- _DATASET ROWS_
----------

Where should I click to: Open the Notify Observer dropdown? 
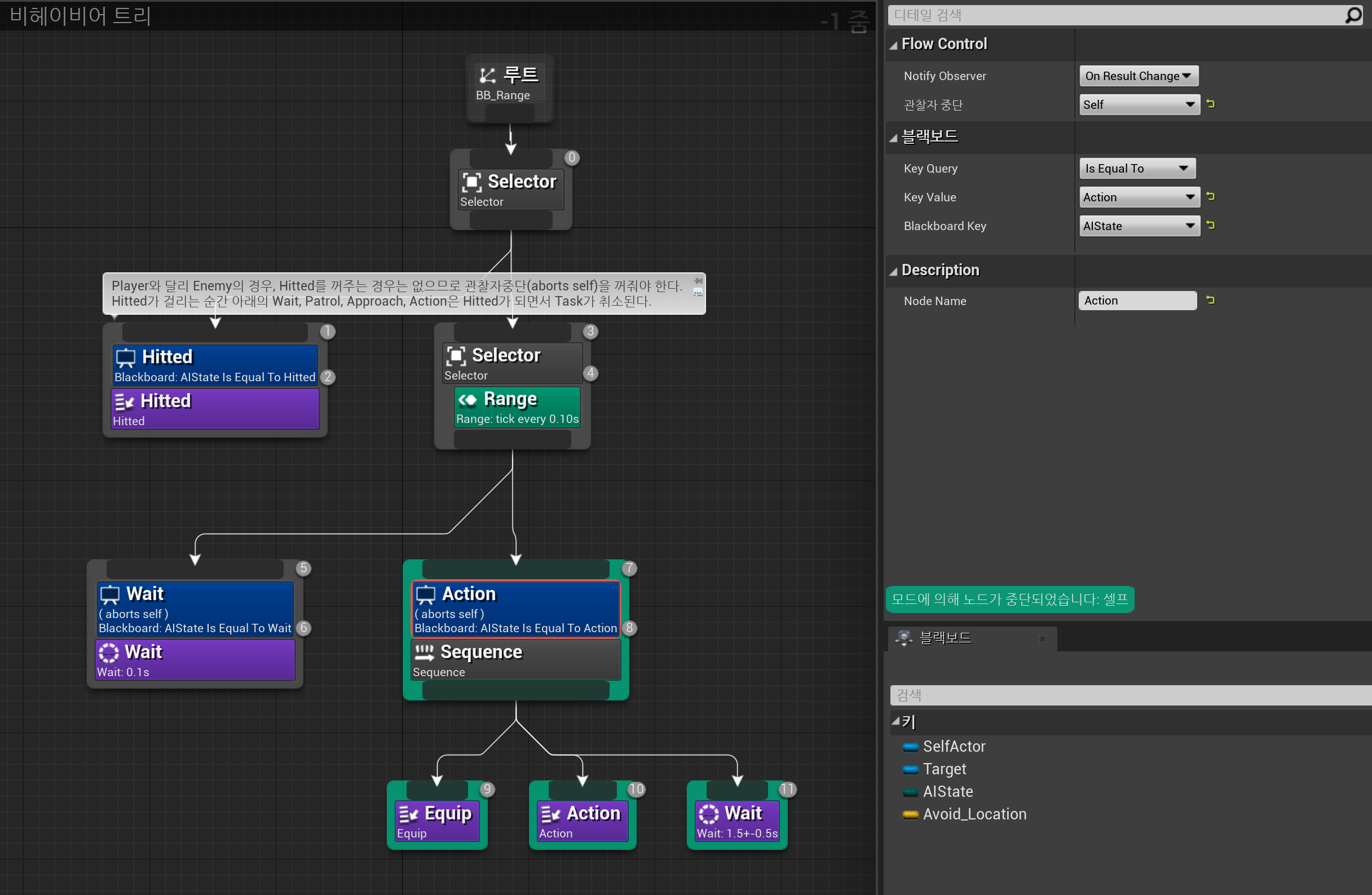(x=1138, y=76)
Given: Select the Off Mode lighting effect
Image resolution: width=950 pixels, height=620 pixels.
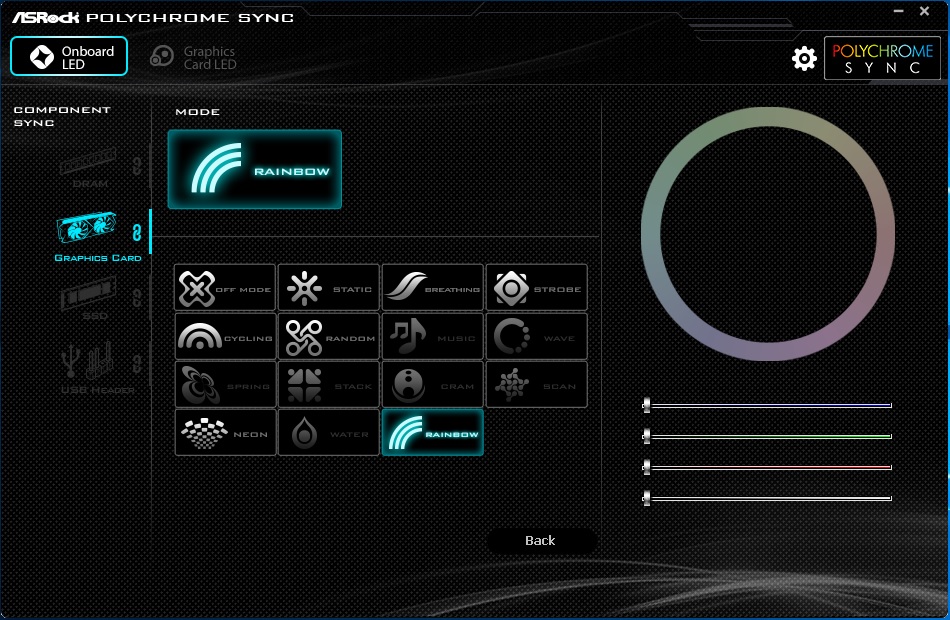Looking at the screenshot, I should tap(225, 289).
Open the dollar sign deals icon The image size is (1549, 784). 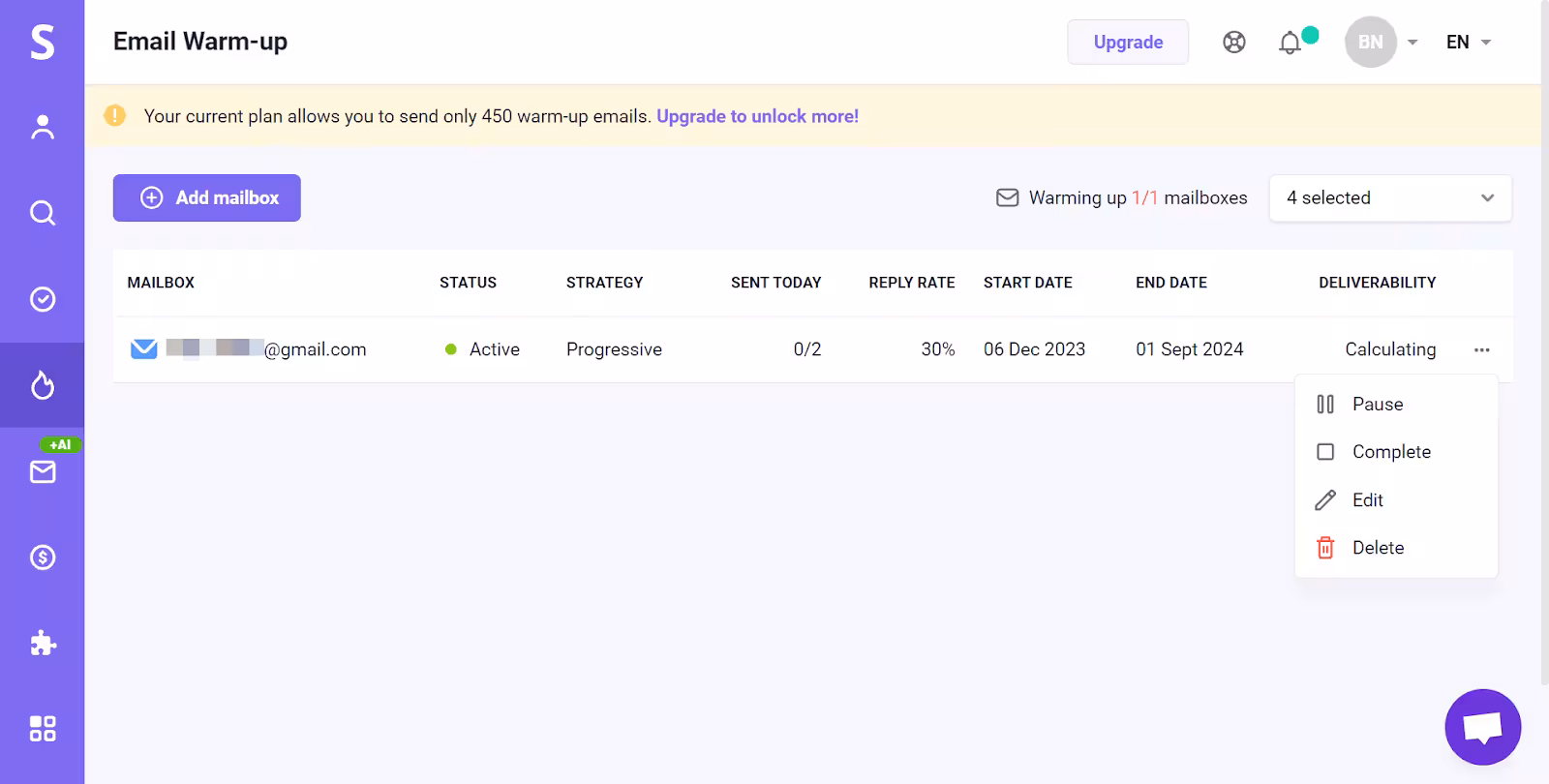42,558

----------

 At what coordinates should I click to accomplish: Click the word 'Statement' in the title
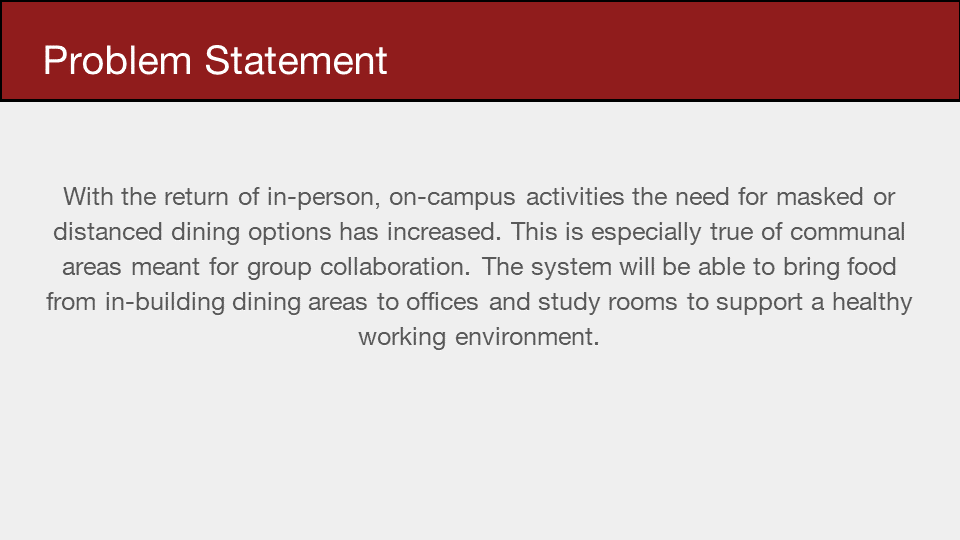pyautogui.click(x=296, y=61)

----------

- _PROBLEM_
Copy the rows, starting at the line that contains "At what coordinates" and ending after the line that contains "pyautogui.click(x=296, y=61)". Leave out the pictures.

- _TASK RESULT_
 At what coordinates should I click to accomplish: Click the word 'Statement' in the title
pyautogui.click(x=296, y=61)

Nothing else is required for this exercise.